* Problem requirements:
Every record that follows must be given again exactly.

* Material for this exercise:
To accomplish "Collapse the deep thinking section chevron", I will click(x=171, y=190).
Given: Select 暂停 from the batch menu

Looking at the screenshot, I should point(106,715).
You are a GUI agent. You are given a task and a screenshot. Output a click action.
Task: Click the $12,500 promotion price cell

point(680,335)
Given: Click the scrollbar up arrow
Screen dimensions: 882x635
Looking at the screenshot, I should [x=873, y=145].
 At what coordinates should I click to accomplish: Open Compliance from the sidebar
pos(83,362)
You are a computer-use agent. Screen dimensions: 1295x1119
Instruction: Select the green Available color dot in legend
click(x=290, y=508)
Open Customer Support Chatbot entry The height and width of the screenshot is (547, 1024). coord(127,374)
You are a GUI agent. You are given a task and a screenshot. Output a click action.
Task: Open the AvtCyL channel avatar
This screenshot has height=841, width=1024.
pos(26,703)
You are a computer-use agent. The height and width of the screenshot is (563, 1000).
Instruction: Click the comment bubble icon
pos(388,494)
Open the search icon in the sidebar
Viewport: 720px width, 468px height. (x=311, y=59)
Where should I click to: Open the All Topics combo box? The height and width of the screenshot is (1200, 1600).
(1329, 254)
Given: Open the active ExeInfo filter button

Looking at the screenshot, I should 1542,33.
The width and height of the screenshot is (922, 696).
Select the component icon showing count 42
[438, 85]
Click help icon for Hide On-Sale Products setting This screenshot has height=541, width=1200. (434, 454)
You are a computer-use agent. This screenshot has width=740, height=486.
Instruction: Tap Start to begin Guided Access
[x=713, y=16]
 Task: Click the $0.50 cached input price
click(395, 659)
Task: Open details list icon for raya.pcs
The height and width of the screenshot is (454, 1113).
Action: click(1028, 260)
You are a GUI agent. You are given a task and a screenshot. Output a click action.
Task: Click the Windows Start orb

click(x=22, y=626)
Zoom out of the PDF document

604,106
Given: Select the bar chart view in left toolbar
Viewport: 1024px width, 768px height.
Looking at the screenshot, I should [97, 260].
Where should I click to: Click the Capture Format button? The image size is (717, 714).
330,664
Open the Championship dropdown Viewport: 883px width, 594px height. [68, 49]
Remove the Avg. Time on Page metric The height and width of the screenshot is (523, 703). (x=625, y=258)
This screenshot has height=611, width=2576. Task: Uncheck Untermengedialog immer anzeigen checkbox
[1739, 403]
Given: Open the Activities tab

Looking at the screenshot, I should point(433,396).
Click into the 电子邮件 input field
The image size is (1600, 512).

* Written solution:
To accomplish "Collapse the deep thinking section chevron", I will click(x=171, y=190).
Given: Select 暂停 from the batch menu

Looking at the screenshot, I should point(106,715).
You are a GUI agent. You are given a task and a screenshot. Output a click action.
Task: Click the $12,500 promotion price cell

point(680,335)
Given: Click the scrollbar up arrow
Screen dimensions: 882x635
Looking at the screenshot, I should [x=873, y=145].
 At what coordinates should I click to accomplish: Open Compliance from the sidebar
pos(83,362)
You are a computer-use agent. Screen dimensions: 1295x1119
Instruction: Select the green Available color dot in legend
click(x=290, y=508)
Open Customer Support Chatbot entry The height and width of the screenshot is (547, 1024). coord(127,374)
You are a GUI agent. You are given a task and a screenshot. Output a click action.
Task: Open the AvtCyL channel avatar
This screenshot has height=841, width=1024.
pos(26,703)
You are a computer-use agent. The height and width of the screenshot is (563, 1000).
Instruction: Click the comment bubble icon
pos(388,494)
Open the search icon in the sidebar
Viewport: 720px width, 468px height. (x=311, y=59)
Where should I click to: Open the All Topics combo box? The height and width of the screenshot is (1200, 1600).
(1329, 254)
Given: Open the active ExeInfo filter button

Looking at the screenshot, I should 1542,33.
The width and height of the screenshot is (922, 696).
Select the component icon showing count 42
[438, 85]
Click help icon for Hide On-Sale Products setting This screenshot has height=541, width=1200. (434, 454)
You are a computer-use agent. This screenshot has width=740, height=486.
Instruction: Tap Start to begin Guided Access
[x=713, y=16]
 Task: Click the $0.50 cached input price
click(395, 659)
Task: Open details list icon for raya.pcs
The height and width of the screenshot is (454, 1113).
Action: click(1028, 260)
You are a GUI agent. You are given a task and a screenshot. Output a click action.
Task: Click the Windows Start orb

click(x=22, y=626)
Zoom out of the PDF document

604,106
Given: Select the bar chart view in left toolbar
Viewport: 1024px width, 768px height.
Looking at the screenshot, I should [97, 260].
Where should I click to: Click the Capture Format button? The image size is (717, 714).
330,664
Open the Championship dropdown Viewport: 883px width, 594px height. [68, 49]
Remove the Avg. Time on Page metric The height and width of the screenshot is (523, 703). (x=625, y=258)
This screenshot has height=611, width=2576. Task: Uncheck Untermengedialog immer anzeigen checkbox
[1739, 403]
Given: Open the Activities tab

Looking at the screenshot, I should point(433,396).
Click into the 电子邮件 input field
The image size is (1600, 512).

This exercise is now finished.